══ Information supplied

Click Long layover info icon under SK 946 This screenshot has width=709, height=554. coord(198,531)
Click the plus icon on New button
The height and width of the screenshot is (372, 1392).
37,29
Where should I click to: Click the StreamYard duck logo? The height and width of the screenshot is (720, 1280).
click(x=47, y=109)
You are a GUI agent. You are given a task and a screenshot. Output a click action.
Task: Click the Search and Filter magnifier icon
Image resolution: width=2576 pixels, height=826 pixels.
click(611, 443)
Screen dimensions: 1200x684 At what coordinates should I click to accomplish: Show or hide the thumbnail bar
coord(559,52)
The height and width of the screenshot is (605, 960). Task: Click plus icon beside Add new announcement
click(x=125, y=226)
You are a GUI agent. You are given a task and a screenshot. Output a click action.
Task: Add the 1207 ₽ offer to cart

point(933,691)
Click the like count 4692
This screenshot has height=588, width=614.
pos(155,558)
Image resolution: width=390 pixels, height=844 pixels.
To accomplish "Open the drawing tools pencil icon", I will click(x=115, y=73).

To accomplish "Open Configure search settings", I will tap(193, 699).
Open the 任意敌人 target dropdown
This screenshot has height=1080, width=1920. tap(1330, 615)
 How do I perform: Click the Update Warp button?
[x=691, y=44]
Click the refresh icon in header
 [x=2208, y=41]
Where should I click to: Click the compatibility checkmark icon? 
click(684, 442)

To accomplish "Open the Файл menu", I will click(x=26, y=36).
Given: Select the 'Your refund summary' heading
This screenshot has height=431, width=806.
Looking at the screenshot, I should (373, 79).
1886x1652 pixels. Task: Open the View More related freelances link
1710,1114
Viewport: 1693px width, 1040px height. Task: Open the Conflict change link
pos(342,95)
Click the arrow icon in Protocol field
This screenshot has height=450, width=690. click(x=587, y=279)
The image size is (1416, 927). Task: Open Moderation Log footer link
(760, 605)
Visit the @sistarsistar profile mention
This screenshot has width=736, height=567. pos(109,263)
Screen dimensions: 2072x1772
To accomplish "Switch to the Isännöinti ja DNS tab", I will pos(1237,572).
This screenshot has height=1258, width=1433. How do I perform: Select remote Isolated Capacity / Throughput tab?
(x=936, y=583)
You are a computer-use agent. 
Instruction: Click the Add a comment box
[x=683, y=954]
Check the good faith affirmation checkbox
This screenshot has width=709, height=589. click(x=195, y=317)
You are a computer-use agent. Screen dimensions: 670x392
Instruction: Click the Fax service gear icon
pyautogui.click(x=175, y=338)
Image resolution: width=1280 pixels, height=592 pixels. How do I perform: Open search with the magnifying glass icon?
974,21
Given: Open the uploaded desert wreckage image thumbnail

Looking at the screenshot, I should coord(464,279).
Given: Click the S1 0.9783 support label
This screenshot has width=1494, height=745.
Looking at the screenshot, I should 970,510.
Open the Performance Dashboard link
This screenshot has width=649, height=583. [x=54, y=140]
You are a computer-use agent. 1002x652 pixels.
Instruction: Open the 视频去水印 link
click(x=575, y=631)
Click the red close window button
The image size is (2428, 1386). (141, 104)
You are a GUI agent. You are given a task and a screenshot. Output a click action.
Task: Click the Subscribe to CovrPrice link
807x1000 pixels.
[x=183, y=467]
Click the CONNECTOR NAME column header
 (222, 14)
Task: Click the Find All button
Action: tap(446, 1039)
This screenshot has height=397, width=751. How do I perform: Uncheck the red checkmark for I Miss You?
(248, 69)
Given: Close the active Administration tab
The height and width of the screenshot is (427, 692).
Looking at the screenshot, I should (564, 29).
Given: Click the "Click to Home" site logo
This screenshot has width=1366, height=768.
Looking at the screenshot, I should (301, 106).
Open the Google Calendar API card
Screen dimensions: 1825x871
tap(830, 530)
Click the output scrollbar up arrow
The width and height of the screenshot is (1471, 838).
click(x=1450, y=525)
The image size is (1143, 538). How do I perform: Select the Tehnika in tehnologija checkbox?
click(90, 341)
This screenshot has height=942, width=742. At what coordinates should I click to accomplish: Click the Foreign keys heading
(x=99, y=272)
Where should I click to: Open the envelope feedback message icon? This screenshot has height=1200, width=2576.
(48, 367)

════

■ Exercise requirements: Extract every line of the material that contains the word "icon".

■ The answer:
Click Long layover info icon under SK 946 This screenshot has width=709, height=554. coord(198,531)
Click the plus icon on New button
Task: Click the Search and Filter magnifier icon
The height and width of the screenshot is (605, 960). Task: Click plus icon beside Add new announcement
To accomplish "Open the drawing tools pencil icon", I will click(x=115, y=73).
Click the refresh icon in header
Where should I click to: Click the compatibility checkmark icon? 
Click the arrow icon in Protocol field
Instruction: Click the Fax service gear icon
Image resolution: width=1280 pixels, height=592 pixels. How do I perform: Open search with the magnifying glass icon?
Where should I click to: Open the envelope feedback message icon? This screenshot has height=1200, width=2576.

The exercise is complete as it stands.